=== About this task ===
What is needed is an exact copy of the lines in the listing below, from the one with "Screen dimensions: 511x773" up to and including the one with "This screenshot has width=1568, height=714.", with no other lines.

=== Source material ===
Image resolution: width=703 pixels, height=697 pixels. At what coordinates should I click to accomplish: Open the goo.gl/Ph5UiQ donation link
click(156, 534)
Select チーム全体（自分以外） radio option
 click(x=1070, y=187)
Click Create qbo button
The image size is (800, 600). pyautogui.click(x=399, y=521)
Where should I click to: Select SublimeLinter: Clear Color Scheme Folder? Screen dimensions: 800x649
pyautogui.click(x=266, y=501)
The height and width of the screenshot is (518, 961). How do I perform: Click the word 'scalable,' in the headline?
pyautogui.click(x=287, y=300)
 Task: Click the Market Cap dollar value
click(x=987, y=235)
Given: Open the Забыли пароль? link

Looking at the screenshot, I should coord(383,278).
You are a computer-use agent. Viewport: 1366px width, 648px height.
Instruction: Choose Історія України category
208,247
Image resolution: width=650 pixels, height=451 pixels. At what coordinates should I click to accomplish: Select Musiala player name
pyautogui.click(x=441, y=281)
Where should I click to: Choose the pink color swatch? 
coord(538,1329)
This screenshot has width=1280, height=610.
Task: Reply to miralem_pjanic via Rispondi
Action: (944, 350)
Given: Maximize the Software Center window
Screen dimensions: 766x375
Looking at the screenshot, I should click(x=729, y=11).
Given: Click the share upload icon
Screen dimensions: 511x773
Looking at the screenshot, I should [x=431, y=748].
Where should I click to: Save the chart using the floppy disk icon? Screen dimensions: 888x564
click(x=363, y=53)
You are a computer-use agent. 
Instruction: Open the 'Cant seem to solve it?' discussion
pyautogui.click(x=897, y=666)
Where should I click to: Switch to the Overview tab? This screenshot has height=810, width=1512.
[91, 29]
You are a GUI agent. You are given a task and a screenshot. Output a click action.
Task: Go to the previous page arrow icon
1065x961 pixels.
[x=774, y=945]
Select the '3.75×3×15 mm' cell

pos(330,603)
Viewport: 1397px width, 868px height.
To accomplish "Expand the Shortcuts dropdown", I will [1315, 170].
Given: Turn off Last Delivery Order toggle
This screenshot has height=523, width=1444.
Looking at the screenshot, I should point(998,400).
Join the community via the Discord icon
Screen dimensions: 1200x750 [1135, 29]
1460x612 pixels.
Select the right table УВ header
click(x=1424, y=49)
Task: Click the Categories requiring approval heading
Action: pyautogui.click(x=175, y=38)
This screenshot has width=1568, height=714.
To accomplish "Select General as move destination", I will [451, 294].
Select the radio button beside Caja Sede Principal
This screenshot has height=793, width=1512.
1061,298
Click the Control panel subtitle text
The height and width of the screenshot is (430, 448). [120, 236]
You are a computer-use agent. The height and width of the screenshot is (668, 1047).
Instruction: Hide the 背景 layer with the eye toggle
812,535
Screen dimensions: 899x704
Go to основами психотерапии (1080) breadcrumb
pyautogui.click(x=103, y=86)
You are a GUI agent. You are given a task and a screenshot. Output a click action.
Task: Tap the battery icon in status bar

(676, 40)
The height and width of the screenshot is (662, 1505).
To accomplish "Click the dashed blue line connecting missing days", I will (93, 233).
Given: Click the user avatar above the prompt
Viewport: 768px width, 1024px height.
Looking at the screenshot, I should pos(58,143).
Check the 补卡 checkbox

=== Task result ===
Screen dimensions: 511x773
Looking at the screenshot, I should [x=431, y=748].
Where should I click to: Save the chart using the floppy disk icon? Screen dimensions: 888x564
click(x=363, y=53)
You are a computer-use agent. 
Instruction: Open the 'Cant seem to solve it?' discussion
pyautogui.click(x=897, y=666)
Where should I click to: Switch to the Overview tab? This screenshot has height=810, width=1512.
[91, 29]
You are a GUI agent. You are given a task and a screenshot. Output a click action.
Task: Go to the previous page arrow icon
1065x961 pixels.
[x=774, y=945]
Select the '3.75×3×15 mm' cell

pos(330,603)
Viewport: 1397px width, 868px height.
To accomplish "Expand the Shortcuts dropdown", I will [1315, 170].
Given: Turn off Last Delivery Order toggle
This screenshot has height=523, width=1444.
Looking at the screenshot, I should point(998,400).
Join the community via the Discord icon
Screen dimensions: 1200x750 [1135, 29]
1460x612 pixels.
Select the right table УВ header
click(x=1424, y=49)
Task: Click the Categories requiring approval heading
Action: pyautogui.click(x=175, y=38)
This screenshot has width=1568, height=714.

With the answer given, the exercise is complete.